I'm not going to upgrade my 2700X for moar corz, when I upgrade it will be for moar clokz.
 
15% IPC gain is impressive. Even if it works out to 10% in real world usage, that's pretty good. I was hoping for higher clocks, but the increase is nothing to sneeze at. What disappoints me is the highest clocks are on the part with the most cores. Fewer cores should run higher clocks in the same TDP.

I'm not going to upgrade my 2700X for moar corz, when I upgrade it will be for moar clokz.

AMD usually specifies higher boost on higher end parts. Amount of cores is irrelevant for top boost clock since that only applies to 1 or 2 cores before it starts ramping down.
 
Something I havent seen mentioned is the security flaws with Intel. That to me would be a big thing because it does lower performance for Intel. Sure people will post paid Intel slides and show the impact being minimal but until the micro bios comes out, and honest reviewers come out we won't know the entire impact....as of right now there is no way to know.

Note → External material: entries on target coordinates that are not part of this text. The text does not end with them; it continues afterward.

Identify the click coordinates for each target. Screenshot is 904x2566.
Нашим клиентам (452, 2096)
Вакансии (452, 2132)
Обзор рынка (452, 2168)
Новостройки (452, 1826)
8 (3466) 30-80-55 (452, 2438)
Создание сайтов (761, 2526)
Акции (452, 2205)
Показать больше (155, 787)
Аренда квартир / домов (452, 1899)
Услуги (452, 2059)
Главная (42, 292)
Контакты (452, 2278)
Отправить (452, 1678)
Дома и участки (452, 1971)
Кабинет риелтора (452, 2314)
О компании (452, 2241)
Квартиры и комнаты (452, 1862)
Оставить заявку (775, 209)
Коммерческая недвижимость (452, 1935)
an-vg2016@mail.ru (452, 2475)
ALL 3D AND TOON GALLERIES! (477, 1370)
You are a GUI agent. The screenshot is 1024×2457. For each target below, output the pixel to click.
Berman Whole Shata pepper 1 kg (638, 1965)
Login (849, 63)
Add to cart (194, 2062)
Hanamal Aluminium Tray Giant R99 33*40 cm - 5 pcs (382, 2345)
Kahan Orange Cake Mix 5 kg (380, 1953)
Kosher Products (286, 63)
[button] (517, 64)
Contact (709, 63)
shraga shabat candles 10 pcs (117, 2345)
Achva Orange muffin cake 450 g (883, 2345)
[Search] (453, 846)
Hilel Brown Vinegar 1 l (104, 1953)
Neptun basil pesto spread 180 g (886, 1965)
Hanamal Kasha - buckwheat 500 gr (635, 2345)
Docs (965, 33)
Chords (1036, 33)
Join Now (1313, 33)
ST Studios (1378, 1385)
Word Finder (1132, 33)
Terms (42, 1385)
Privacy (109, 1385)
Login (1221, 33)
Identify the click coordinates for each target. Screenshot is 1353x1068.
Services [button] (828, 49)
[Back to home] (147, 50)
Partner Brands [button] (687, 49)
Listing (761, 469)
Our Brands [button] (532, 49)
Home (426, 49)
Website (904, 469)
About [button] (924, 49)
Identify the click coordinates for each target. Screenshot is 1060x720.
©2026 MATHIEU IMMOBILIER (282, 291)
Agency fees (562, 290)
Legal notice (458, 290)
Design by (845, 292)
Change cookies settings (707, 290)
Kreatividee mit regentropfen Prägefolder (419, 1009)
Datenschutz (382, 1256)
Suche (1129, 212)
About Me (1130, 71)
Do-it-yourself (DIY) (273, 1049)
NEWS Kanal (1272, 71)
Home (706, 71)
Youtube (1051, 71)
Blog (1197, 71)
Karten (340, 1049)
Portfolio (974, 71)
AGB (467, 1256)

Intel has been hit with so many security flaws that lowers performance, it would be a no brainer to go AMD. Now if you do own a 8700k or even a 9900k there would be no point to switch platforms, but there are a lot of people that can't afford the Intel route. Now they have a better way to get the same if not better performance for a lower price.
 
Why is it assumed AMD = Skylake?

That seems very facetious

Because that's the five year old uarch they're trying to catch up with.

...and you know this because you have have already tested 3rd gen Ryzen, right?

I have AMD's numbers and can adjust for 'marketing optimism'.

That's quite an accusation.

I expect AMD to be cherry picking, but not "fudging the numbers"

Cherry picking can fudge the numbers a lot. This is marketing.